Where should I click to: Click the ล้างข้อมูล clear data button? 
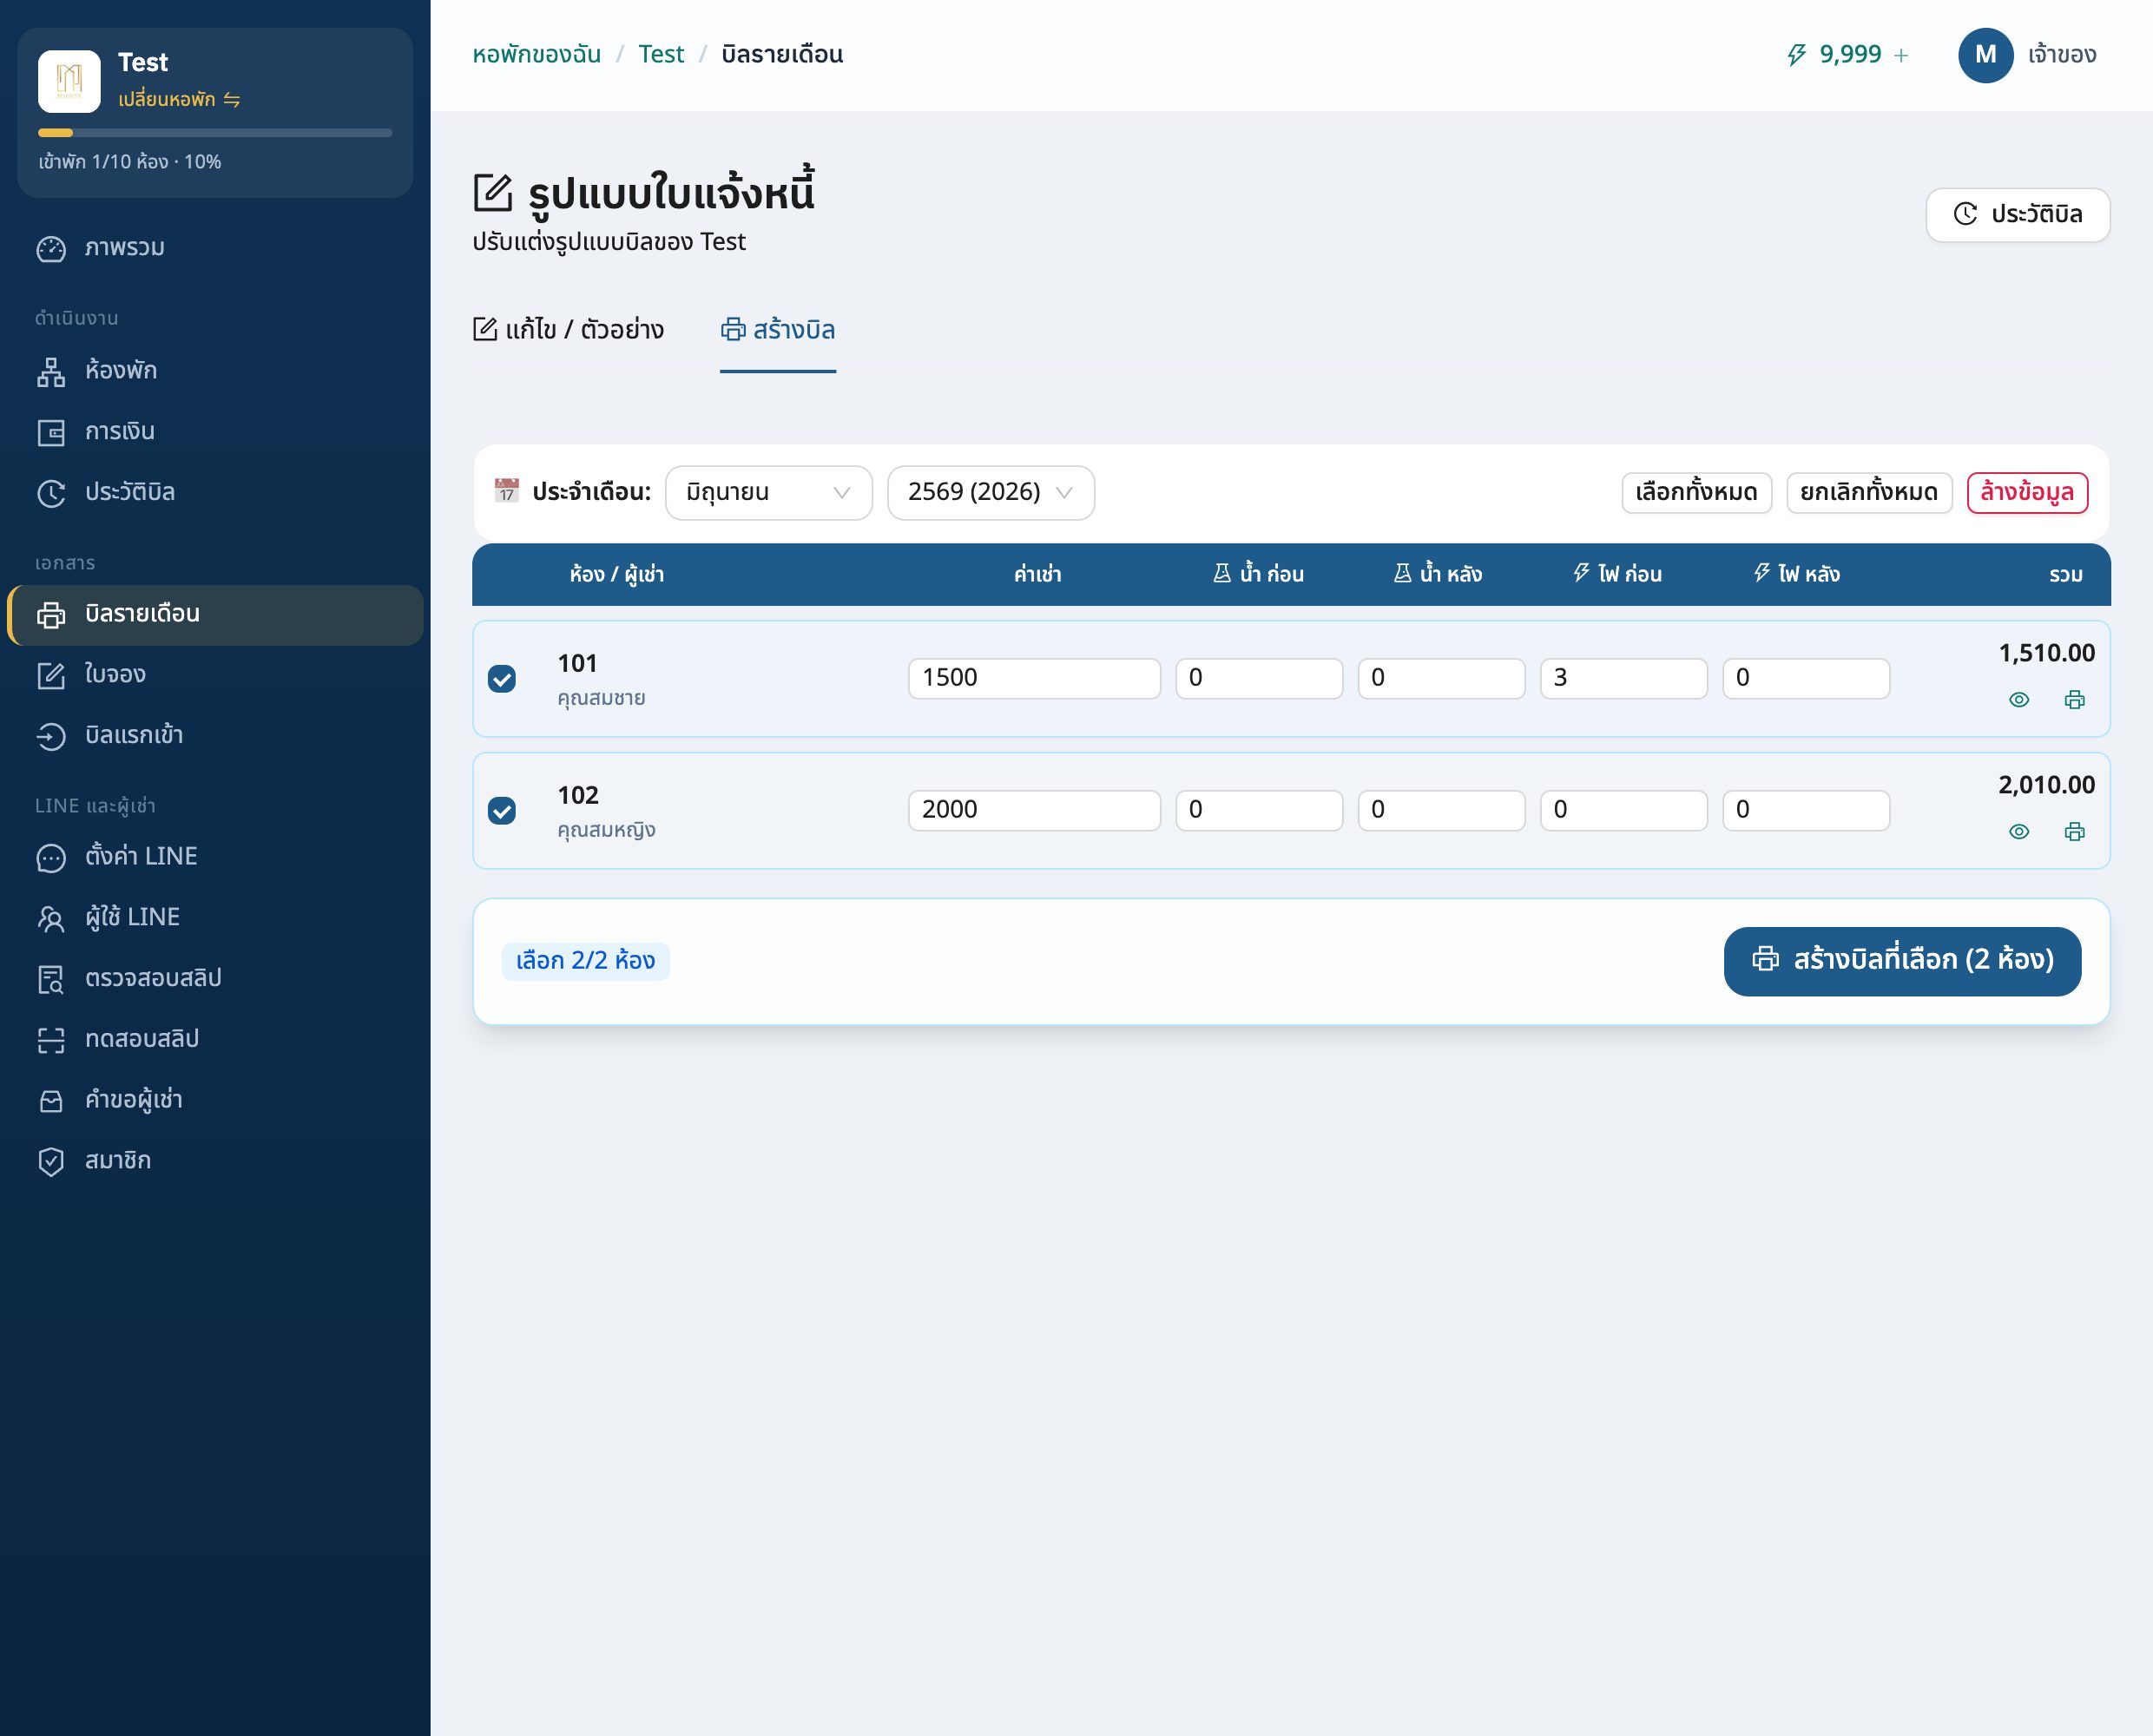(2026, 493)
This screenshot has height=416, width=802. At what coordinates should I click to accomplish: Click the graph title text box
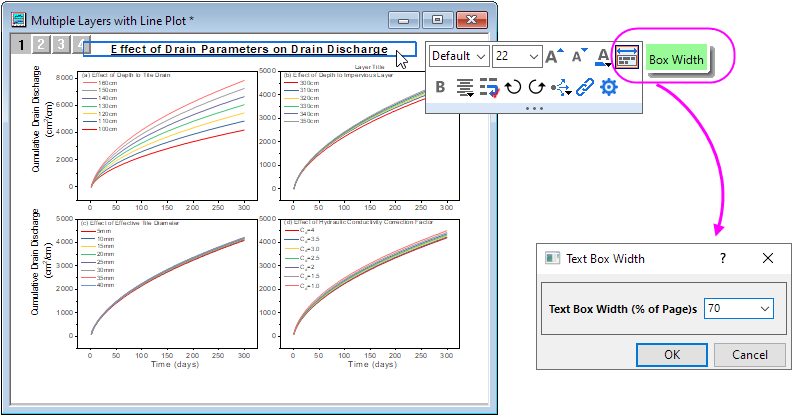(x=250, y=49)
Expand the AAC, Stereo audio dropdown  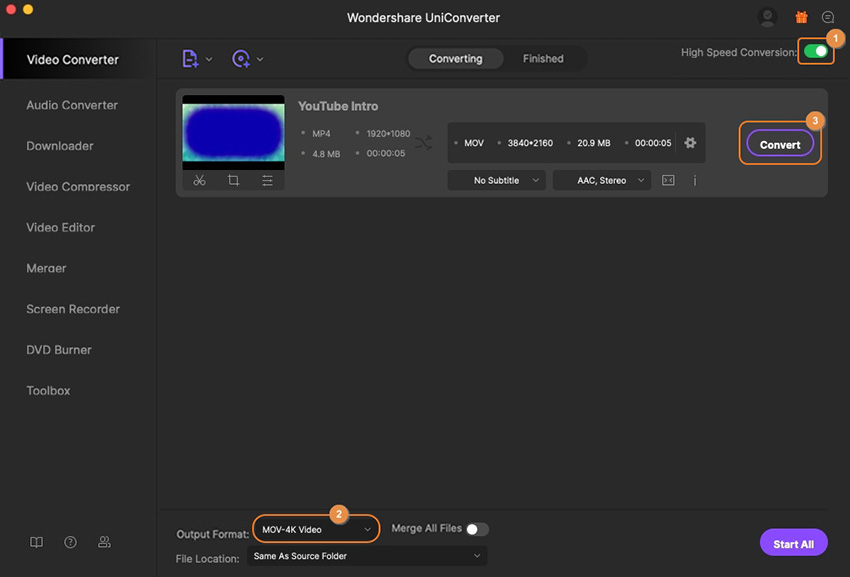tap(601, 180)
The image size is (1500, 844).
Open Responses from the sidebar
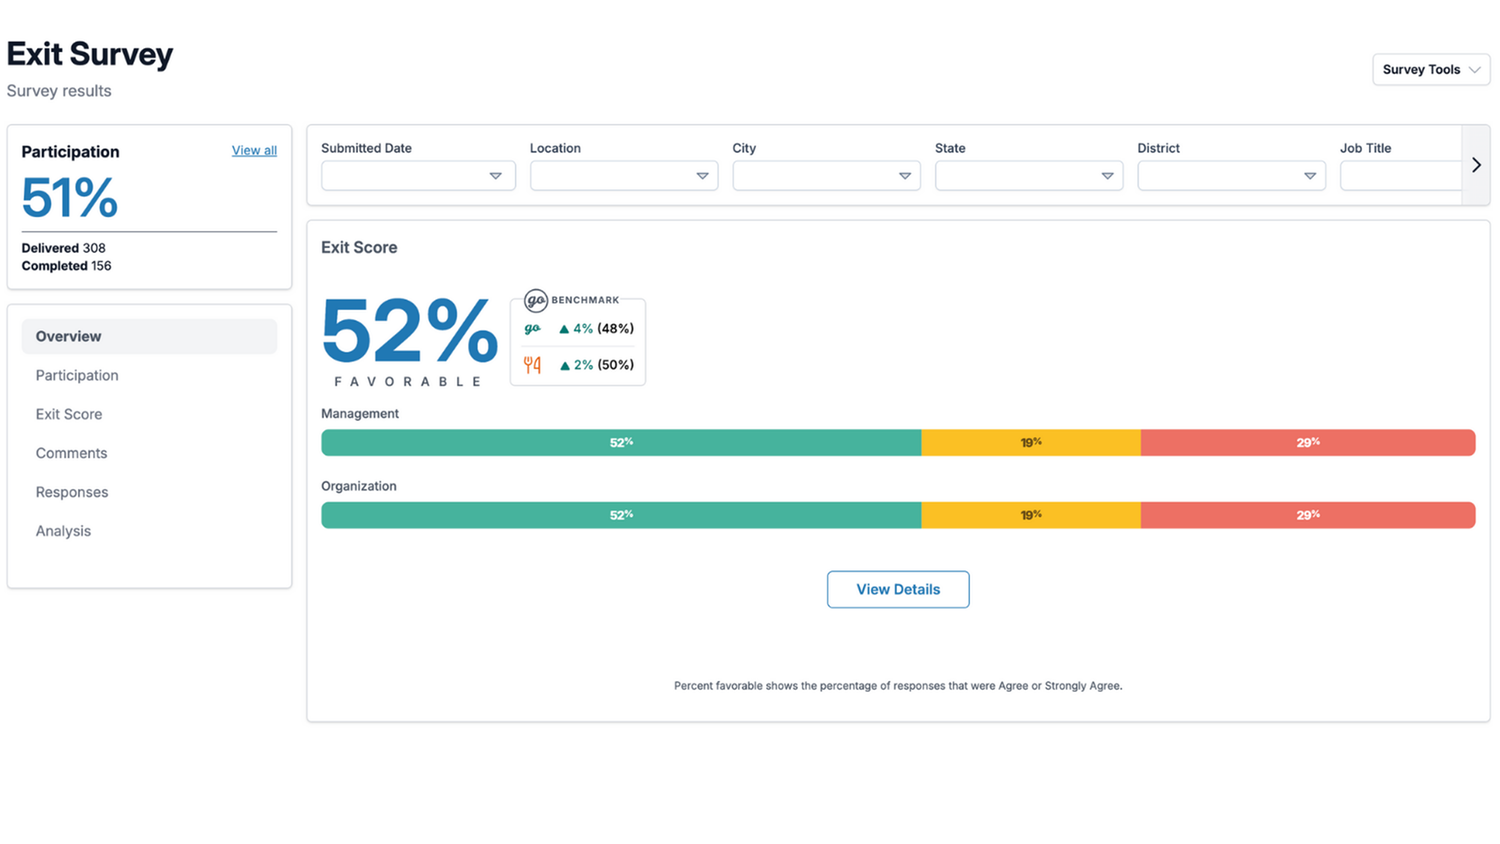[72, 492]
-- -- --
PROBLÈME POSÉ | Recopiez à l'identique les lignes comprises entre celle qui contient « The image size is (1500, 844). » et la fin des lignes ci-dessus, bornes incluses, en omettant les images.

RÉPONSE ATTENDUE |
The image size is (1500, 844).
Open Responses from the sidebar
[72, 492]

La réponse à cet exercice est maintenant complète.